■ What the task requires
Render each line of the listing below as a row in a Markdown table with the columns "Row" and "Line", skipping blank lines and omitting the pictures.

■ Data rows

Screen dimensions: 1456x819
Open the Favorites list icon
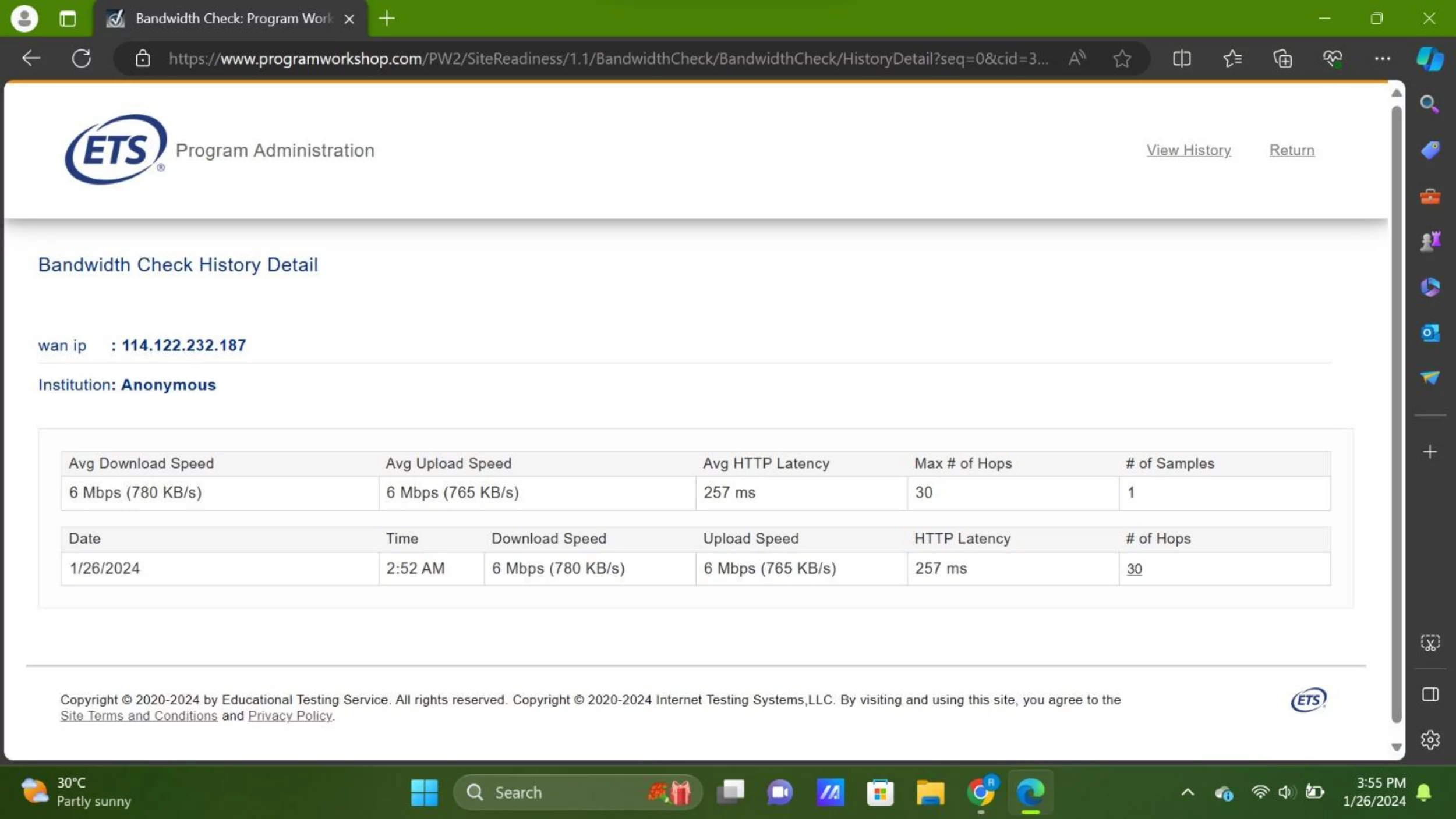[x=1232, y=58]
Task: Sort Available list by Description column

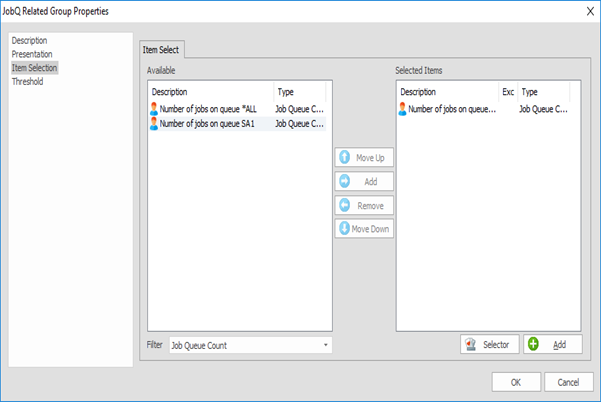Action: 210,91
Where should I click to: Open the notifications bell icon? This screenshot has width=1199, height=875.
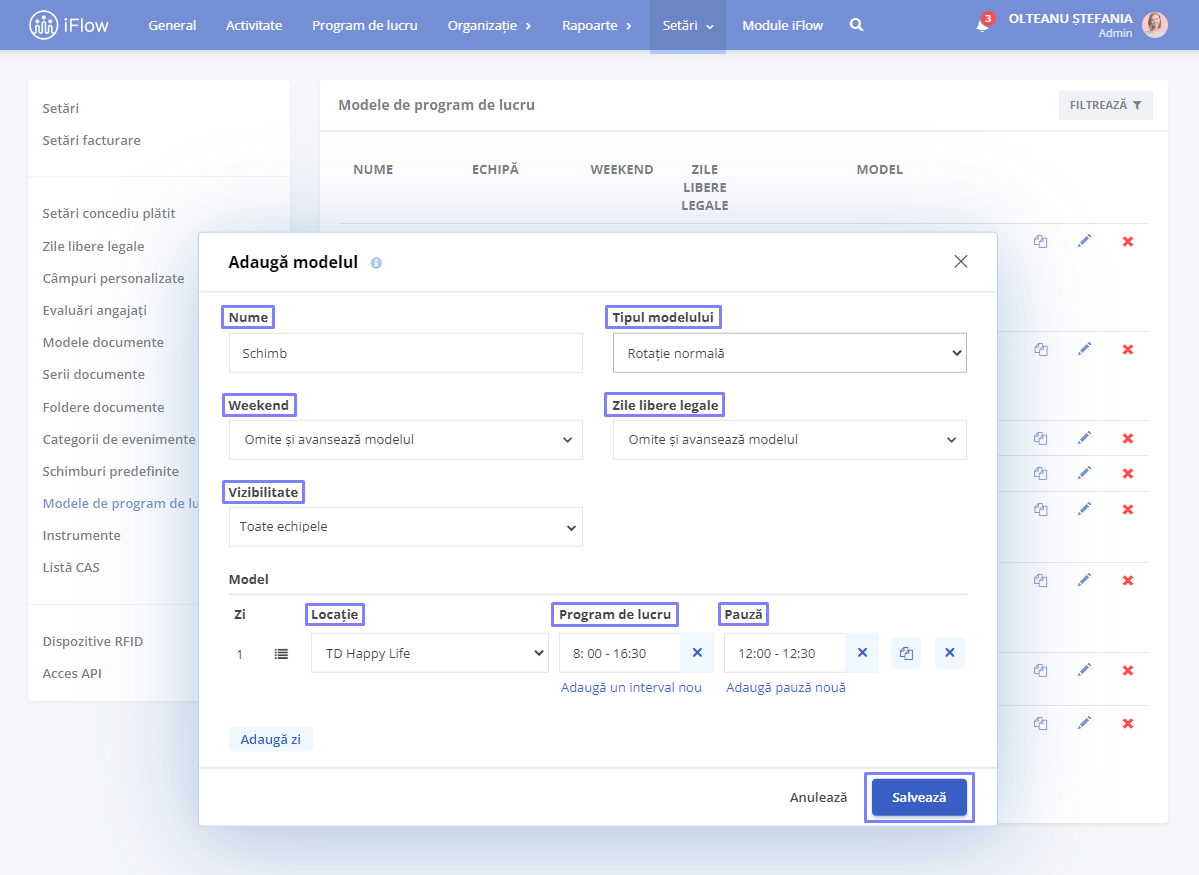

■ Task result
| Row | Line |
|---|---|
| 1 | Screen dimensions: 1456x819 |
| 2 | Open the Favorites list icon |
| 3 | [x=1232, y=58] |
| 4 | Task: Sort Available list by Description column |
| 5 | Action: 210,91 |
| 6 | Where should I click to: Open the notifications bell icon? This screenshot has width=1199, height=875. |